Note: my original plan was to post this patch series after the merge window
has closed. I'm posting this now to allow comparison with alternative
approaches.

Thanks,

Bart.

Bart Van Assche (2):
  blk-mq: Move the TAG_ACTIVE and SCHED_RESTART flags from hctx into
    blk_mq_tags
  block: Add support for sharing tags across hardware queues

John Garry (1):
  blk-mq: Remove some unused function arguments

 block/blk-mq-debugfs.c | 42 ++++++++++++++++++++++++++++++++++++++----
 block/blk-mq-sched.c   |  8 ++++----
 block/blk-mq-sched.h   |  2 +-
 block/blk-mq-tag.c     | 19 +++++++++++--------
 block/blk-mq-tag.h     | 13 +++++++++++--
 block/blk-mq.c         | 38 +++++++++++++++++++++++++-------------
 block/blk-mq.h         |  2 +-
 include/linux/blk-mq.h | 10 ++++++----
 8 files changed, 97 insertions(+), 37 deletions(-)


^ permalink raw reply	[flat|nested] 6+ messages in thread

* [PATCH 1/3] blk-mq: Remove some unused function arguments
  2019-11-26 17:56 [PATCH 0/3] blk-mq: Support sharing tags across hardware queues Bart Van Assche
@ 2019-11-26 17:56 ` Bart Van Assche
  2019-11-26 17:56 ` [PATCH 2/3] blk-mq: Move the TAG_ACTIVE and SCHED_RESTART flags from hctx into blk_mq_tags Bart Van Assche
  2019-11-26 17:56 ` [PATCH 3/3] block: Add support for sharing tags across hardware queues Bart Van Assche
  2 siblings, 0 replies; 6+ messages in thread
From: Bart Van Assche @ 2019-11-26 17:56 UTC (permalink / raw)
  To: Jens Axboe
  Cc: linux-block, Christoph Hellwig, Bart Van Assche, John Garry,
	Christoph Hellwig, Ming Lei, Hannes Reinecke

From: John Garry <john.garry@huawei.com>

The hardware queue argument in blk_mq_put_tag(), blk_mq_poll_nsecs(), and
blk_mq_poll_hybrid_sleep() is unused, so remove it.

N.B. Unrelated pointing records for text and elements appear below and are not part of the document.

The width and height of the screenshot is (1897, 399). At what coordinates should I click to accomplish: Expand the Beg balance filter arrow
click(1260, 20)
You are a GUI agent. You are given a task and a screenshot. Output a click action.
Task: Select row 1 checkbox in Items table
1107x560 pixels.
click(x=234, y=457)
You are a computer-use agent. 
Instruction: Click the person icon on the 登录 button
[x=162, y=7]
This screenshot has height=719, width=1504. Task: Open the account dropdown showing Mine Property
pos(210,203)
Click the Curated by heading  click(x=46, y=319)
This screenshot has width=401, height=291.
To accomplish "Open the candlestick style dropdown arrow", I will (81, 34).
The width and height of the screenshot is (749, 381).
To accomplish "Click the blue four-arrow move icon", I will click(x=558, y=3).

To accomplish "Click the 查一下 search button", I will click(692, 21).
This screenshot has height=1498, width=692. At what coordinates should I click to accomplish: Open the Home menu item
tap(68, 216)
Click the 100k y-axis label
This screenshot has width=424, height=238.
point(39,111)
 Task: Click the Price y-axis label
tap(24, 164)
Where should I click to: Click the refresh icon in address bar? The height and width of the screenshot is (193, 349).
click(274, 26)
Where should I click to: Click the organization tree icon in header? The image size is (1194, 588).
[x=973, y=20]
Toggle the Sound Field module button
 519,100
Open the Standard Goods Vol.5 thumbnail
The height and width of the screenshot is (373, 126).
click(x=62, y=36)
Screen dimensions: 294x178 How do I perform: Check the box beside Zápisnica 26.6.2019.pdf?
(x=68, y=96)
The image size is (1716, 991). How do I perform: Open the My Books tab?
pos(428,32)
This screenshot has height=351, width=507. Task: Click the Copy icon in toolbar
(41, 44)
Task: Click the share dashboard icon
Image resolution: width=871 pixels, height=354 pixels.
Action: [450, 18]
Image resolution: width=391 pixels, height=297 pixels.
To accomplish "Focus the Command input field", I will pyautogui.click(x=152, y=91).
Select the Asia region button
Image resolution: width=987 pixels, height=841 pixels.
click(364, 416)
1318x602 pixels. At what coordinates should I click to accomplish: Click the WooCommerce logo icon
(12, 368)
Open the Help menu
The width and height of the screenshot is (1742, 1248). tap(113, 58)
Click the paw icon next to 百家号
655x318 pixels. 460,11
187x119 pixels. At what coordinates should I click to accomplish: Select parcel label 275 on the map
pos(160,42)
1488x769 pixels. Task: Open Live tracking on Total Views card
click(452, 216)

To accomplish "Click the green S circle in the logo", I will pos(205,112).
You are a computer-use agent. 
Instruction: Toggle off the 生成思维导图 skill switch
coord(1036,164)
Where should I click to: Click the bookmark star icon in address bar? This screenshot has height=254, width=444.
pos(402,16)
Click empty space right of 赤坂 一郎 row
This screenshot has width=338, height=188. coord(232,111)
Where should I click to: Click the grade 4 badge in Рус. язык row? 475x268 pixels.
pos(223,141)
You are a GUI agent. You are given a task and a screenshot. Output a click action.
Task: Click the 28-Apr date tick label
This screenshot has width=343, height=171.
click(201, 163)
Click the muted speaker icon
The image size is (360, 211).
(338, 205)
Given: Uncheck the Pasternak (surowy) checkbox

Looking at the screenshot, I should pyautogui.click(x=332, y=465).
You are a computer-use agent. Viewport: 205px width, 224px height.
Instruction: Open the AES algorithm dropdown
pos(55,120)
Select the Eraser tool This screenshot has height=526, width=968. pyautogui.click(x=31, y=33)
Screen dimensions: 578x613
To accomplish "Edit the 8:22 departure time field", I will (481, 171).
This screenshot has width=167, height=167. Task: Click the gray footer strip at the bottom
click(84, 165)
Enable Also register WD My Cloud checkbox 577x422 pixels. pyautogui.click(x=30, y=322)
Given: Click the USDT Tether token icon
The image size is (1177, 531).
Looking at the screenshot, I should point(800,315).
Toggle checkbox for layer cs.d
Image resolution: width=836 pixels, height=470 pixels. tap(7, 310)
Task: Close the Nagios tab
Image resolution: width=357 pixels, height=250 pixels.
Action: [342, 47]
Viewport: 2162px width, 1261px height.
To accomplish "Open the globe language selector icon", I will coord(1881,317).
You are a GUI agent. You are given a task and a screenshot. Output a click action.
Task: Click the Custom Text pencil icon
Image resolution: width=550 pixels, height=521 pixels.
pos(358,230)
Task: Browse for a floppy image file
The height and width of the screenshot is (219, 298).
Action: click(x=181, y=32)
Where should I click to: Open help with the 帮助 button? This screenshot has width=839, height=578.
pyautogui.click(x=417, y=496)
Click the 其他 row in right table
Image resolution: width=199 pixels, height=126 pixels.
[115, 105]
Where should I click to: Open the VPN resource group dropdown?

Cc: Christoph Hellwig <hch@infradead.org>
Cc: Ming Lei <ming.lei@redhat.com>
Cc: Hannes Reinecke <hare@suse.com>
Cc: John Garry <john.garry@huawei.com>
Signed-off-by: John Garry <john.garry@huawei.com>
[ bvanassche: edited patch description ]
Signed-off-by: Bart Van Assche <bvanassche@acm.org>
---
 block/blk-mq-tag.c |  4 ++--
 block/blk-mq-tag.h |  3 +--
 block/blk-mq.c     | 10 ++++------
 block/blk-mq.h     |  2 +-
 4 files changed, 8 insertions(+), 11 deletions(-)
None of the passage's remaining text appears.